Every record shown here needs to be repeated exactly.
▬▬▬
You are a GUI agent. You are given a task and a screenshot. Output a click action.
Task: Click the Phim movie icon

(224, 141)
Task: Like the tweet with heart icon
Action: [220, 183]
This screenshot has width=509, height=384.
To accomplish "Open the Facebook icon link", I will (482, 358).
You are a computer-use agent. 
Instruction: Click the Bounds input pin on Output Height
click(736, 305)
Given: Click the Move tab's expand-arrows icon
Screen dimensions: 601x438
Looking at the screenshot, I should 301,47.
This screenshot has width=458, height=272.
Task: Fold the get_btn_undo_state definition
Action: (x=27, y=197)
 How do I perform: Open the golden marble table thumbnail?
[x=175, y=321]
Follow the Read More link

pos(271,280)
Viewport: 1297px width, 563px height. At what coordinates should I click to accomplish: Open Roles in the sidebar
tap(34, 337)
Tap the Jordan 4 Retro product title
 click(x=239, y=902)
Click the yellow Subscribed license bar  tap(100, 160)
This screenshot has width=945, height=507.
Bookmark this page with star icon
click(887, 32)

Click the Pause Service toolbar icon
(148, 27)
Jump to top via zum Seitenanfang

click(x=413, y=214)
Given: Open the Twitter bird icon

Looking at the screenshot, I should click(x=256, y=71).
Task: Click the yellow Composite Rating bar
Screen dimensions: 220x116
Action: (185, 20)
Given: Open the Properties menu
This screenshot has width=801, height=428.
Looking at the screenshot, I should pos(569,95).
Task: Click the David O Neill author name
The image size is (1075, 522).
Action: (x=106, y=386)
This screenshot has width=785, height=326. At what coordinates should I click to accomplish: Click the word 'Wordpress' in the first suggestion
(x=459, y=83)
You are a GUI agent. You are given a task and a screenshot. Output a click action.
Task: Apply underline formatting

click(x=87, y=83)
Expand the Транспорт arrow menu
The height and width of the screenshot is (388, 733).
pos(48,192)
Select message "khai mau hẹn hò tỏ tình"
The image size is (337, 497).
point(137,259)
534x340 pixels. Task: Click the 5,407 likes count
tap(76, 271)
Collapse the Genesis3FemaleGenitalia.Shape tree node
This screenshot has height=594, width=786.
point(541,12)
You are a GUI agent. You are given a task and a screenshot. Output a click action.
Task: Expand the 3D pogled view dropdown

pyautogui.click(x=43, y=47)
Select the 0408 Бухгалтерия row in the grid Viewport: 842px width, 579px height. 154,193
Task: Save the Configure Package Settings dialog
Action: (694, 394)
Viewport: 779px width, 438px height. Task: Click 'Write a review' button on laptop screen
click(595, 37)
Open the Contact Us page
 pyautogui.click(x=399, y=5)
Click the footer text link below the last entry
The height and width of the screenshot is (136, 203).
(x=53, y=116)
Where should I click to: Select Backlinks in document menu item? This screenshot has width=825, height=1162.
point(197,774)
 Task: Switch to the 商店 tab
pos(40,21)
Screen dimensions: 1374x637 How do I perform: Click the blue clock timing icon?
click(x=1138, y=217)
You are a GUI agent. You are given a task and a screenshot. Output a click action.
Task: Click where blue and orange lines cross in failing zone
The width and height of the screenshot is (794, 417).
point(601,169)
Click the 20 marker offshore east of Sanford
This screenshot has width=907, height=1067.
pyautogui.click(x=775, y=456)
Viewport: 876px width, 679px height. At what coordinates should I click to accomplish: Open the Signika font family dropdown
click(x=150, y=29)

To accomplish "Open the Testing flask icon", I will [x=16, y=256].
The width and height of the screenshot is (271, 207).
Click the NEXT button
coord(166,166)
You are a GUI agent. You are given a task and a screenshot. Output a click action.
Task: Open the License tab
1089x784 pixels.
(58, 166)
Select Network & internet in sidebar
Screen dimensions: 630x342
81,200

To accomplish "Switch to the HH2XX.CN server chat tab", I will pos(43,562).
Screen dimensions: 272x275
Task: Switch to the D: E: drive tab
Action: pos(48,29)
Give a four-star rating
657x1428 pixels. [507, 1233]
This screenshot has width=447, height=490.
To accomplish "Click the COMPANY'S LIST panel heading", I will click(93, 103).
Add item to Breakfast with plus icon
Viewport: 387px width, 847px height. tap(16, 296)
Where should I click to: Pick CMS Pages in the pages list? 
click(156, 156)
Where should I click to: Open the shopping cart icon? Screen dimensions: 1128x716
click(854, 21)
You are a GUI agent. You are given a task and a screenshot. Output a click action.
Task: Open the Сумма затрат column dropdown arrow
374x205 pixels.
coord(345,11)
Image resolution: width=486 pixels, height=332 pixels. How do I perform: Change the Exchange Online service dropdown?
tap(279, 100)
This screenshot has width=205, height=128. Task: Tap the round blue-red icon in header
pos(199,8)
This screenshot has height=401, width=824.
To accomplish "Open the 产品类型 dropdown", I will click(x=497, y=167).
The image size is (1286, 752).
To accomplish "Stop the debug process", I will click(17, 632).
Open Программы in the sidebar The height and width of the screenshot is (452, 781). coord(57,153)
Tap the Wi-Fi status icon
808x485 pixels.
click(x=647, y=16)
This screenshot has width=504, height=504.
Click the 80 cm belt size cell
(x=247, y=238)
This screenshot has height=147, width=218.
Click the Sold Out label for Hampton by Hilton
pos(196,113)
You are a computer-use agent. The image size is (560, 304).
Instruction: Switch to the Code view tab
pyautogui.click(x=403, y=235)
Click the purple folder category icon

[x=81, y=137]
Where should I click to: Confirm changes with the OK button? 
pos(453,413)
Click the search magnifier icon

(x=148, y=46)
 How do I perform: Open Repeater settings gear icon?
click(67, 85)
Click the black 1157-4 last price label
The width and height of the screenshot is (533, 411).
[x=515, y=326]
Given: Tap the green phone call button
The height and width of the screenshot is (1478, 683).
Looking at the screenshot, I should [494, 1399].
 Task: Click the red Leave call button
▬▬▬
• [Response area]:
You are a GUI agent. You are given a task and a screenshot. Output a click action.
Task: Click the Phim movie icon

(224, 141)
Task: Like the tweet with heart icon
Action: [220, 183]
This screenshot has width=509, height=384.
To accomplish "Open the Facebook icon link", I will (482, 358).
You are a computer-use agent. 
Instruction: Click the Bounds input pin on Output Height
click(736, 305)
Given: Click the Move tab's expand-arrows icon
Screen dimensions: 601x438
Looking at the screenshot, I should 301,47.
This screenshot has width=458, height=272.
Task: Fold the get_btn_undo_state definition
Action: (x=27, y=197)
 How do I perform: Open the golden marble table thumbnail?
[x=175, y=321]
Follow the Read More link

pos(271,280)
Viewport: 1297px width, 563px height. At what coordinates should I click to accomplish: Open Roles in the sidebar
tap(34, 337)
Tap the Jordan 4 Retro product title
 click(x=239, y=902)
Click the yellow Subscribed license bar  tap(100, 160)
This screenshot has width=945, height=507.
Bookmark this page with star icon
click(887, 32)

Click the Pause Service toolbar icon
(148, 27)
Jump to top via zum Seitenanfang

click(x=413, y=214)
Given: Open the Twitter bird icon

Looking at the screenshot, I should click(x=256, y=71).
Task: Click the yellow Composite Rating bar
Screen dimensions: 220x116
Action: (185, 20)
Given: Open the Properties menu
This screenshot has width=801, height=428.
Looking at the screenshot, I should pos(569,95).
Task: Click the David O Neill author name
The image size is (1075, 522).
Action: (x=106, y=386)
This screenshot has width=785, height=326. At what coordinates should I click to accomplish: Click the word 'Wordpress' in the first suggestion
(x=459, y=83)
You are a GUI agent. You are given a task and a screenshot. Output a click action.
Task: Apply underline formatting

click(x=87, y=83)
Expand the Транспорт arrow menu
The height and width of the screenshot is (388, 733).
pos(48,192)
Select message "khai mau hẹn hò tỏ tình"
The image size is (337, 497).
point(137,259)
534x340 pixels. Task: Click the 5,407 likes count
tap(76, 271)
Collapse the Genesis3FemaleGenitalia.Shape tree node
This screenshot has height=594, width=786.
point(541,12)
You are a GUI agent. You are given a task and a screenshot. Output a click action.
Task: Expand the 3D pogled view dropdown

pyautogui.click(x=43, y=47)
Select the 0408 Бухгалтерия row in the grid Viewport: 842px width, 579px height. 154,193
Task: Save the Configure Package Settings dialog
Action: (694, 394)
Viewport: 779px width, 438px height. Task: Click 'Write a review' button on laptop screen
click(595, 37)
Open the Contact Us page
 pyautogui.click(x=399, y=5)
Click the footer text link below the last entry
The height and width of the screenshot is (136, 203).
(x=53, y=116)
Where should I click to: Select Backlinks in document menu item? This screenshot has width=825, height=1162.
point(197,774)
 Task: Switch to the 商店 tab
pos(40,21)
Screen dimensions: 1374x637 How do I perform: Click the blue clock timing icon?
click(x=1138, y=217)
You are a GUI agent. You are given a task and a screenshot. Output a click action.
Task: Click where blue and orange lines cross in failing zone
The width and height of the screenshot is (794, 417).
point(601,169)
Click the 20 marker offshore east of Sanford
This screenshot has width=907, height=1067.
pyautogui.click(x=775, y=456)
Viewport: 876px width, 679px height. At what coordinates should I click to accomplish: Open the Signika font family dropdown
click(x=150, y=29)

To accomplish "Open the Testing flask icon", I will [x=16, y=256].
The width and height of the screenshot is (271, 207).
Click the NEXT button
coord(166,166)
You are a GUI agent. You are given a task and a screenshot. Output a click action.
Task: Open the License tab
1089x784 pixels.
(58, 166)
Select Network & internet in sidebar
Screen dimensions: 630x342
81,200

To accomplish "Switch to the HH2XX.CN server chat tab", I will pos(43,562).
Screen dimensions: 272x275
Task: Switch to the D: E: drive tab
Action: pos(48,29)
Give a four-star rating
657x1428 pixels. [507, 1233]
This screenshot has width=447, height=490.
To accomplish "Click the COMPANY'S LIST panel heading", I will click(93, 103).
Add item to Breakfast with plus icon
Viewport: 387px width, 847px height. tap(16, 296)
Where should I click to: Pick CMS Pages in the pages list? 
click(156, 156)
Where should I click to: Open the shopping cart icon? Screen dimensions: 1128x716
click(854, 21)
You are a GUI agent. You are given a task and a screenshot. Output a click action.
Task: Open the Сумма затрат column dropdown arrow
374x205 pixels.
coord(345,11)
Image resolution: width=486 pixels, height=332 pixels. How do I perform: Change the Exchange Online service dropdown?
tap(279, 100)
This screenshot has width=205, height=128. Task: Tap the round blue-red icon in header
pos(199,8)
This screenshot has height=401, width=824.
To accomplish "Open the 产品类型 dropdown", I will click(x=497, y=167).
The image size is (1286, 752).
To accomplish "Stop the debug process", I will click(17, 632).
Open Программы in the sidebar The height and width of the screenshot is (452, 781). coord(57,153)
Tap the Wi-Fi status icon
808x485 pixels.
click(x=647, y=16)
This screenshot has width=504, height=504.
Click the 80 cm belt size cell
(x=247, y=238)
This screenshot has height=147, width=218.
Click the Sold Out label for Hampton by Hilton
pos(196,113)
You are a computer-use agent. The image size is (560, 304).
Instruction: Switch to the Code view tab
pyautogui.click(x=403, y=235)
Click the purple folder category icon

[x=81, y=137]
Where should I click to: Confirm changes with the OK button? 
pos(453,413)
Click the search magnifier icon

(x=148, y=46)
 How do I perform: Open Repeater settings gear icon?
click(67, 85)
Click the black 1157-4 last price label
The width and height of the screenshot is (533, 411).
[x=515, y=326]
Given: Tap the green phone call button
The height and width of the screenshot is (1478, 683).
Looking at the screenshot, I should [494, 1399].
 Task: Click the red Leave call button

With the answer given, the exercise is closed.